Against the things that loudly go bump in the night, we now have a defender, John Constantine. An "exorcist, demonologist, and master of the dark arts," he's the protagonist of NBC's souped-up supernatural series Constantine (Friday, 10 p.m.).
Keanu Reeves played Constantine in a far more sinister 2005 movie of the same name. That project was memorable primarily for the chilling performances of its supporting villains: Tilda Swinton, Gavin Rossdale, Peter Stormare, and Djimon Hounsou.
NBC's Constantine, Welsh stage actor Matt Ryan, looks and presumably sounds more like the original comic book character from Vertigo's long-running Hellblazer series, on which both projects are based.

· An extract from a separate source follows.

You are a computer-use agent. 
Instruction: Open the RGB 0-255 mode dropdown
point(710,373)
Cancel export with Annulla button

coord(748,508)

The TV version is, as you might expect, a little toned down. For one thing our sadsack sorcerer doesn't chain smoke, previously Constantine's most salient habit. He's not as incisively cynical and not nearly as devious. The comic book Constantine had a little bit of a flimflam artist in him.

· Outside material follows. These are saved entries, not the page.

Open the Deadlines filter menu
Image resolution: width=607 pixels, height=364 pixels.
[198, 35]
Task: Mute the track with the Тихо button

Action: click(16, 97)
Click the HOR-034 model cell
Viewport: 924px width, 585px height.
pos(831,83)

But not since Buffy the Vampire Slayer has there been a prime-time resident so willing to take on evil spirits and powerful demons.

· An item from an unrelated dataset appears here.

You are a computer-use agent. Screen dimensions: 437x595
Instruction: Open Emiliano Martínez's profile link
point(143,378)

I have to give this series a grade of Incomplete, because some significant changes have been made since the pilot NBC sent me (which is the episode you will see on Friday). Harold Perrineau (Lost) stays as Constantine's decidedly censorious guardian angel, Manny, as does Charles Halford (True Detective) as Constantine's wingman, who drives him around in a classic Checker cab.
But Lucy Griffiths (True Blood) and Jeremy Davies (Justified), two actors I like very much, have left the project. I'm going to reserve final judgment on Constantine until I've seen the new female lead, Angélica Celaya, and the main bad guy, Michael James Shaw as Papa Midnite.
What I can tell you is that Constantine is an unusually dark and spooky show with superior special effects.
It makes a logical Friday-night companion for NBC's Grimm, but I worry the two shows may be too similar in tone to keep audiences committed week after week. Seems like an either/or viewing choice to me, and Grimm already has a loyal core audience.
But Constantine has a couple of advantages: It's playing on a larger canvas than most TV shows and its hero, with his rumpled look and ratty raincoat, has a Columbo-like appeal. Once he gets his foot in the door, he may be hard to get rid of.